Kristal Gece’nin ardından gerçekleştirilen ve tutanakları sonraki tarihlerde bulunan bir Bakanlar Kurulu toplantısı, bir film sahnesini andırır…
Mareşal Goering toplantıya başkanlık yapmaktadır. Sigorta şirketlerini temsilen toplantıya çağrılan bir zat, sadece kırılan pencere camlarının maliyetinin beş milyon markı bulduğunu ve yükümlülüklerini yerine getirdiği taktirde, tüm sigorta şirketlerinin batacağını söyler. Heyecana kapılan Goering “Bu böyle devam edemez, bunu kaldıramayız” diye bağırır ve Heydrich’e dönerek “Bu kadar çok değeri yok edeceğine, keşke iki yüz Yahudi öldürseydin” diye sitem eder. Goering, bunu Nurnberg Mahkemesi’nde kabul edecek ve fakat “Ciddi değildi, öfke anında söylenmişti” diye savunma yapacaktır.
Bu toplantıda, Yahudilere karşı alınacak diğer tedbirler de görüşülür; Yahudilerin okullara, parklara, tiyatrolara, otellere, plajlara ve hatta Alman ormanlarına alınmaması için bir komisyon da kurulur. Goebbels ormanlar konusunu büyük bir ciddiyetle teklif edince, o sırada neşesini toplamış olan Goering “Ama onları bir ormana alalım, kendilerine benzeyen bazı hayvanlarla, mesela onlar gibi çarpık burnu olan ren geyiğiyle bir araya koyalım ve nasıl alıştıklarına bakalım” gibi espriler bile yapar.
Gerçekten de Alman sigorta şirketlerini batmaktan kurtarmak için Bakanlar Kurulu toplantısının hemen ertesinde gereken önlemler alınır. Kristal Gece’de yaşananların tek sorumlusu Yahudiler olduğuna göre Yahudiler neden oldukları bu yıkım için 1 milyar mark (bugünkü parayla yaklaşık 6 milyar dolar) ödemeliydiler! Ayrıca Alman hükümetine de “Alman halkına verilen zarar” karşılığı 6 milyon Mark manevi tazminat ödeyeceklerdi…

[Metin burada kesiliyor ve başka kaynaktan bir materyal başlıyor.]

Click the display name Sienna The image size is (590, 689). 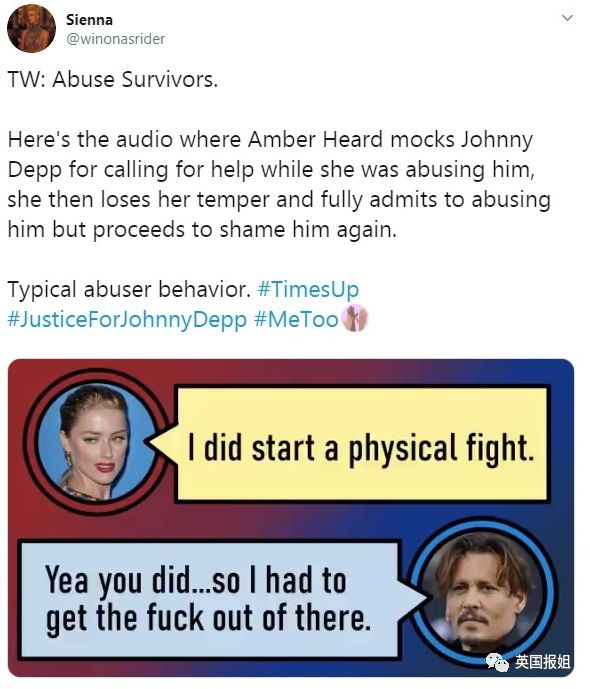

Toplama kampına gönderilmeyi bekleyen Yahudiler
Bu korkunç saldırılar Hitler’in onayı ile Heydrich tarafından örgütlenmiş, parti ve devlet mekanizmalarının genel katılımı ve bazılarının da göz yumması sonucunda gerçekleşmişti; toplu protestoların olmadığı da açıktır.
Her ne kadar 1933-39 arasında, yarısından biraz fazlası toplama kamplarında kalan yaklaşık 300 bin anti-faşist tutuklanmış ve binlercesi öldürülmüşse de, ırkçı politikaların Alman halkının ezici çoğunluğunun onayını aldığı, gerek tarihçilerin gerekse konuyu izleyen diğer kesimlerin kabul ettikleri bir olgudur.

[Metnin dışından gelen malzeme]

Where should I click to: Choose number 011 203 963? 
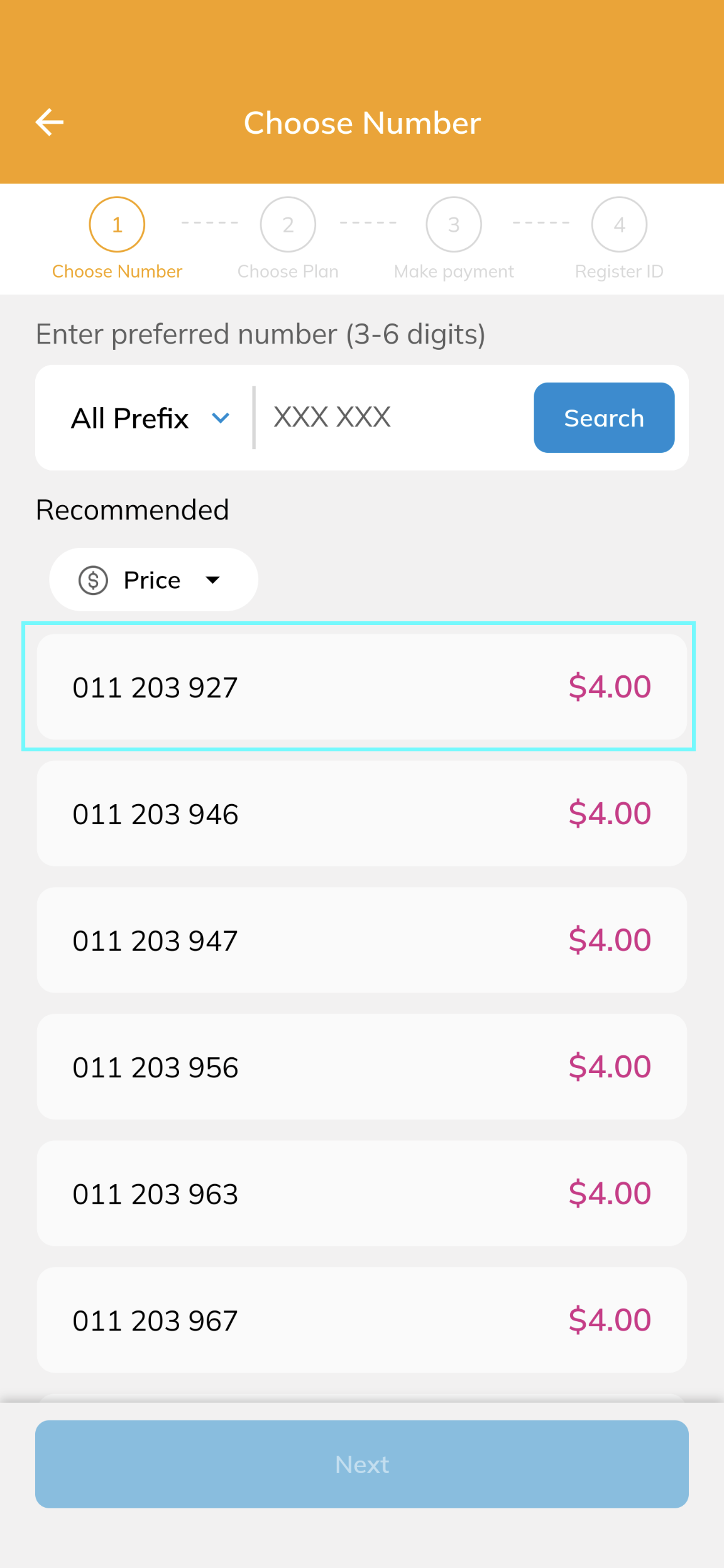pyautogui.click(x=361, y=1194)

Yahudi karşıtlığı 20. yüzyılın başlarında sadece Almanya’ya özgü bir tutum değildi. Fransa’da Dreyfuss Davası, Yahudi karşıtlığının yükselmesinde önemli bir köşe taşı olmuş ve bu duygular tüm Avrupa’ya yayılmıştı.
Gerçekte kapsamlı bir ideolojileri olmayan ve basit popüler propaganda temalarını kullanarak halkı peşlerine takan Naziler için anti-semitizm, savaş ve krizlerle sağduyusunu tamamen yitirmiş olan Alman halkını yönlendirebilecekleri hazır bir konu olarak önlerine gelmişti. Yahudilerin tasfiyesinden ekonomik çıkarlar elde edilmesi de umuluyordu.
Hans Frank, Nürnberg Mahkemesi’nde “Şeytan Hitler idi, hepimizi yoldan çıkardı” demişti. Fakat Üçüncü Reich’ın yüzü sadece Hitler’in değil, tüm ulusun veya ezici çoğunluğun yüzüydü. Nazi Almanyası’nın önemli araştırmacılarından Joachim Fest, ülkesinin başına gelenleri şu sözlerle anlatmıştı: “Putları yapan yaldızlı boyası olan zanaatkar değil, fakat her zaman ona tapandır”.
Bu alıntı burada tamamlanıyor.